======== Source text ========

Solana co-founder Anatoly Yakovenko is a big fan of agentic coding


The rise of agentic coding tools has been a sea change for software engineers across the industry — but for Solana Labs CEO Anatoly Yakovenko, it seems to have landed particularly hard. Speaking at TechCrunch Disrupt, Yakovenko said he’s become increasingly comfortable taking a backseat in software development tasks.

“AI has been a great force multiplier for somebody who’s an expert,” said Yakovenko, describing his experience with agentic coding after more than fifteen years developing software. “Now I can just watch Claude churning through its thing and I can almost smell when it’s going off the rails.”

“If people are in a meeting with me and I’m not paying attention,” he continued, “it’s because I’m watching Claude.”

Co-founder of the Solana cryptocurrency protocol, Yakovenko has seen immense success this year, even as many cryptocurrencies have struggled. The system announced $2.85 billion in annual revenue earlier this month, fueled largely by crypto trading platforms. Even more impressive was the Solana coin’s first exchange-traded fund (or ETF), launched the day before Yakovenko took the stage. Launched by the crypto asset manager Bitwise, the fund saw nearly $70 million of inflows in a single day.

On stage, Yakovenko attributed the success to a growing acceptance of crypto, especially from the conventional finance industry. “If you are a back-office finance person, you actually get crypto much much faster,” Yakovenko said. “Finance people deal with settlement risk all the time. They deal with banking risk all the time.”

Over the same period, cryptocurrency has drawn significant new criticism for enabling public bribery, particularly in connection with the Solana-hosted Trumpcoin. The coin has directed an estimated $350 million to the president, which critics see as a form of bribery — particularly in the wake of Trump’s high-profile pardons for Tron founder Justin Sun and Binance founder Changpeng Zhao.

But as long as Solana is an open protocol, Yakovenko has little control over the coins it hosts. “I could send you an email with a link to Trumpcoin or Fartcoin,” Yakovenko explained on stage, “and both of those are protocols, both the email and the underlying protocol that creates that market.”

======== Dataset content ========

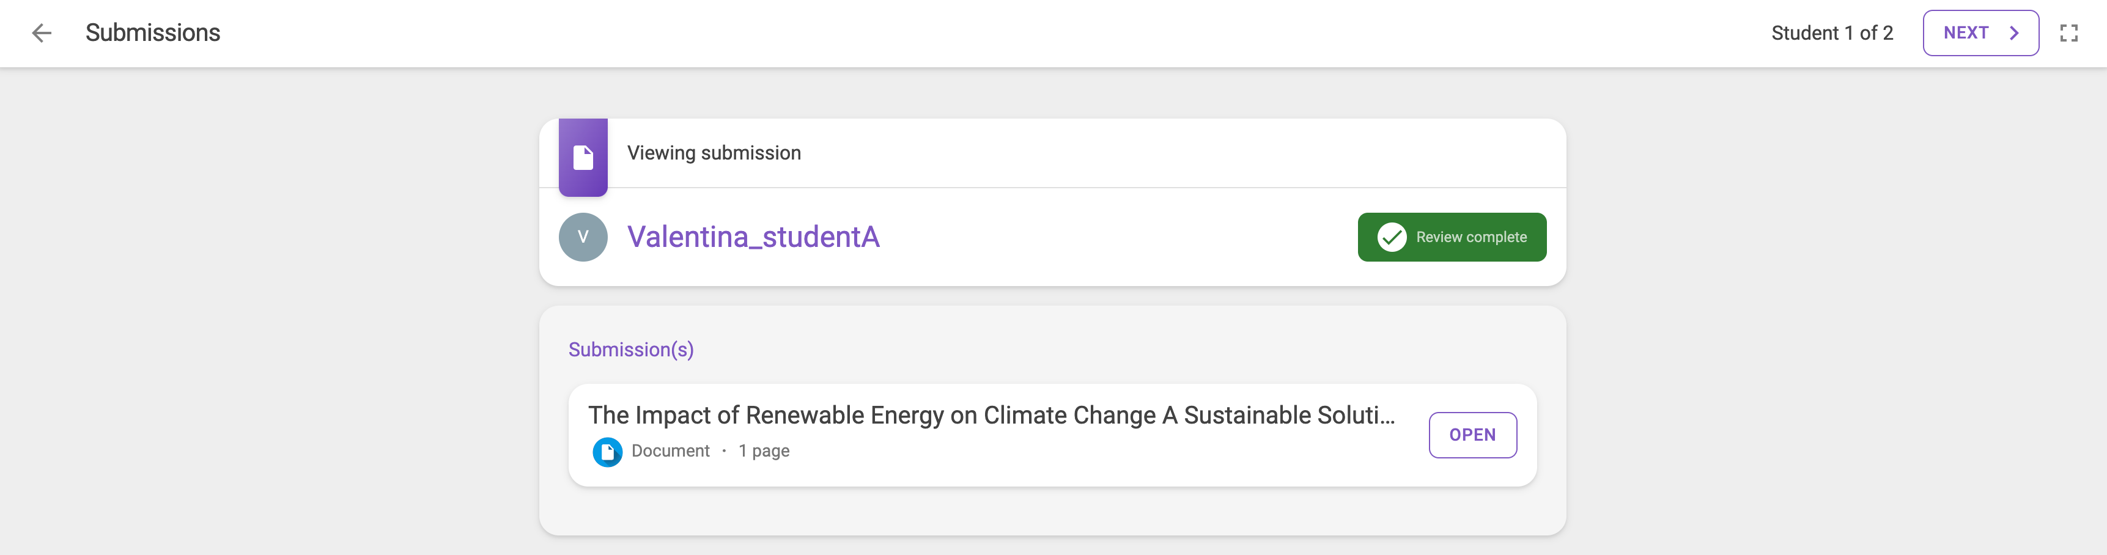Click the Document type label
The image size is (2107, 555).
[671, 451]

========

Translate this sentence from the Yakovenko article into Spanish: "On stage, Yakovenko attributed the success to a growing acceptance of crypto, especially from the conventional finance industry." Work only from the Yakovenko article.

En el escenario, Yakovenko atribuyó el éxito a una creciente aceptación de las criptomonedas, especialmente por parte de la industria financiera convencional.